>> start
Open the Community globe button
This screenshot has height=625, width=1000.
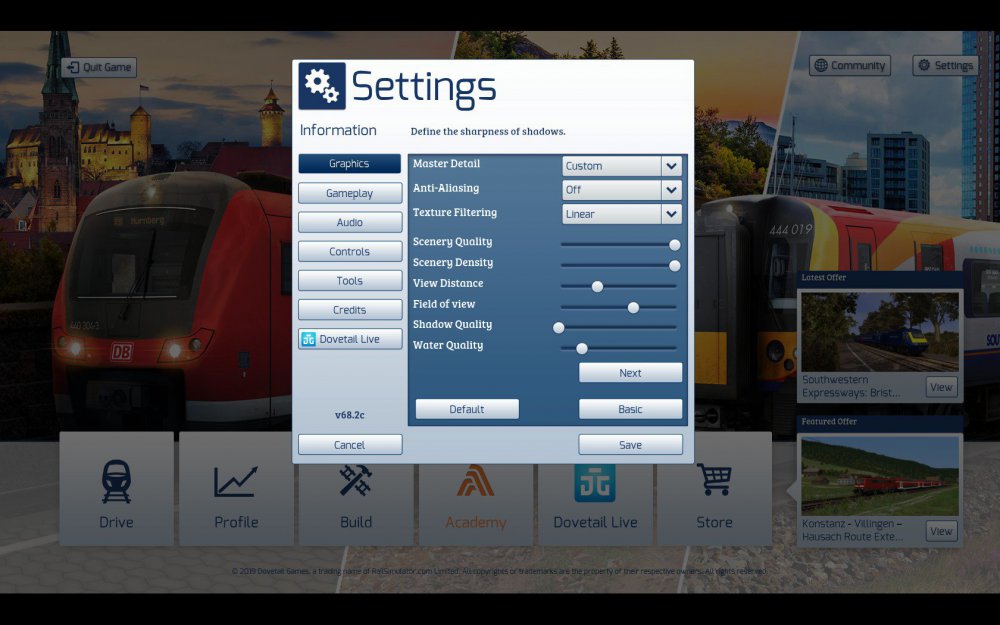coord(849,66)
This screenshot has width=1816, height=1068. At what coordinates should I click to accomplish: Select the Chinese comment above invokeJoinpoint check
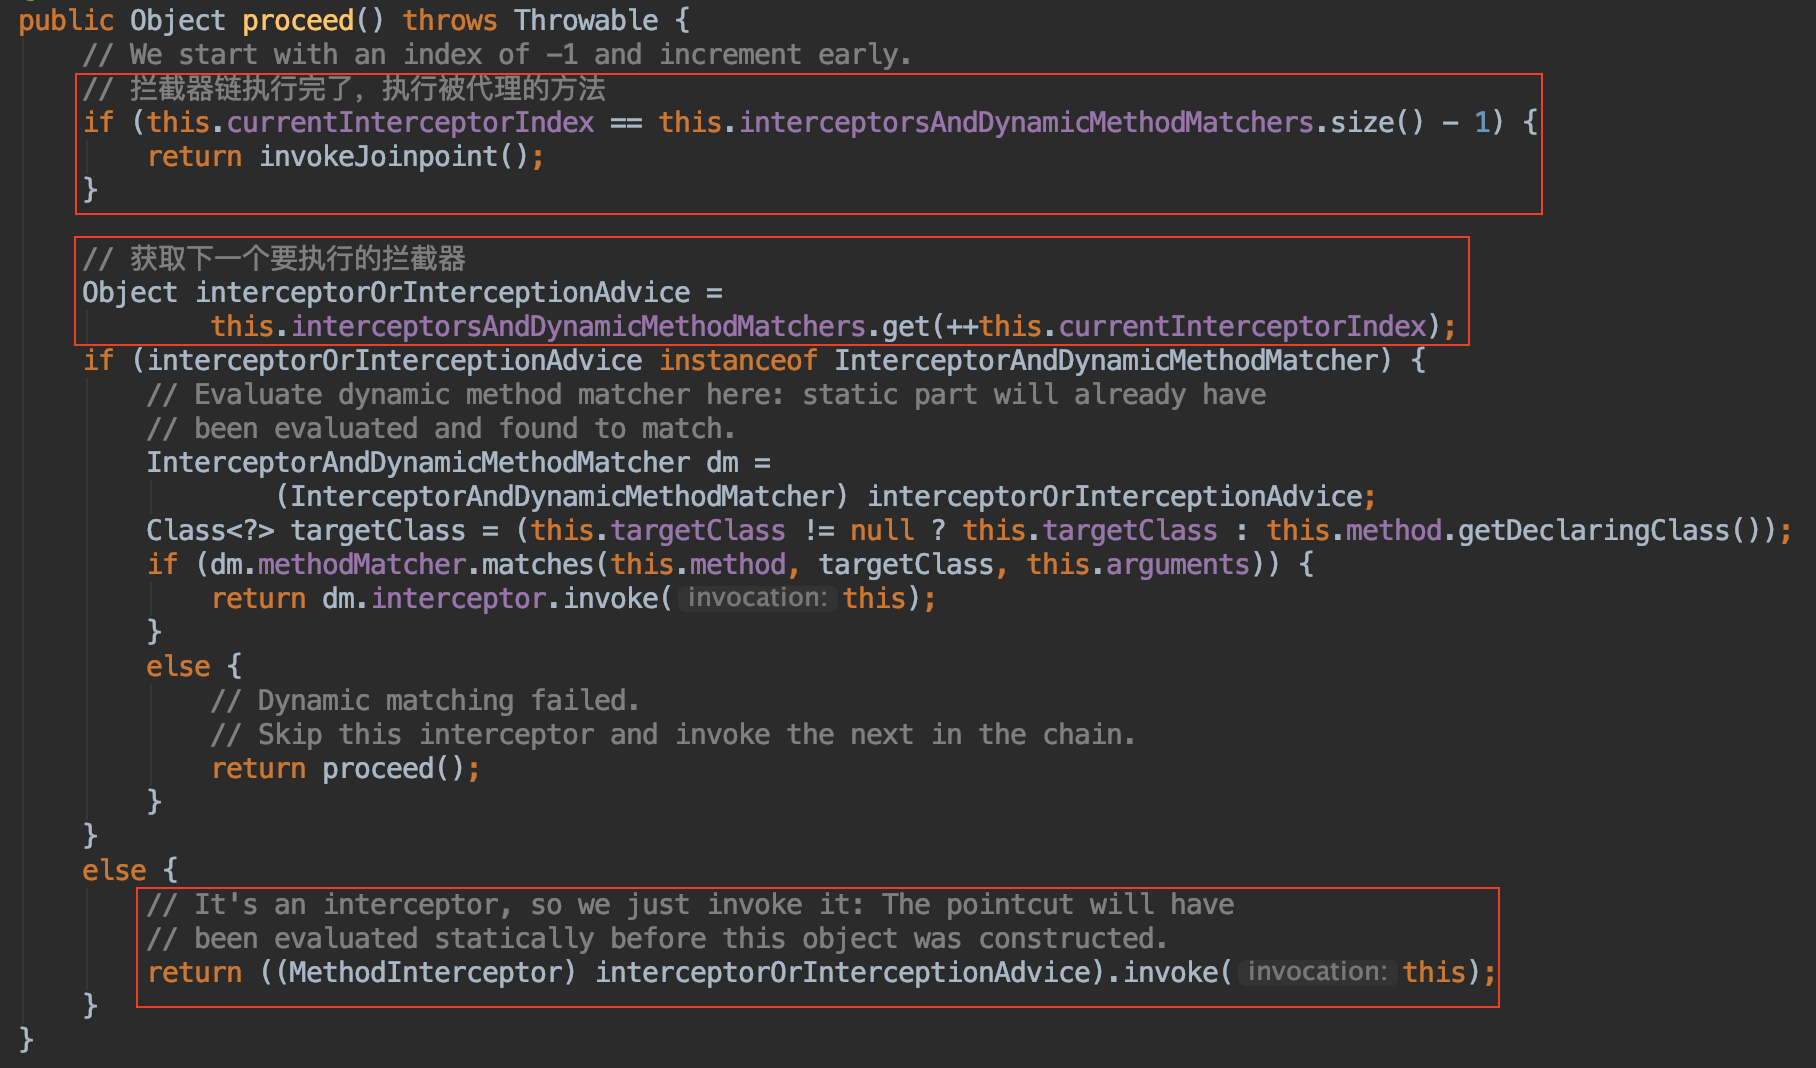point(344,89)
>> end
How many lines in the listing above contain the string "width", with case counting? Reply with the number alone.

2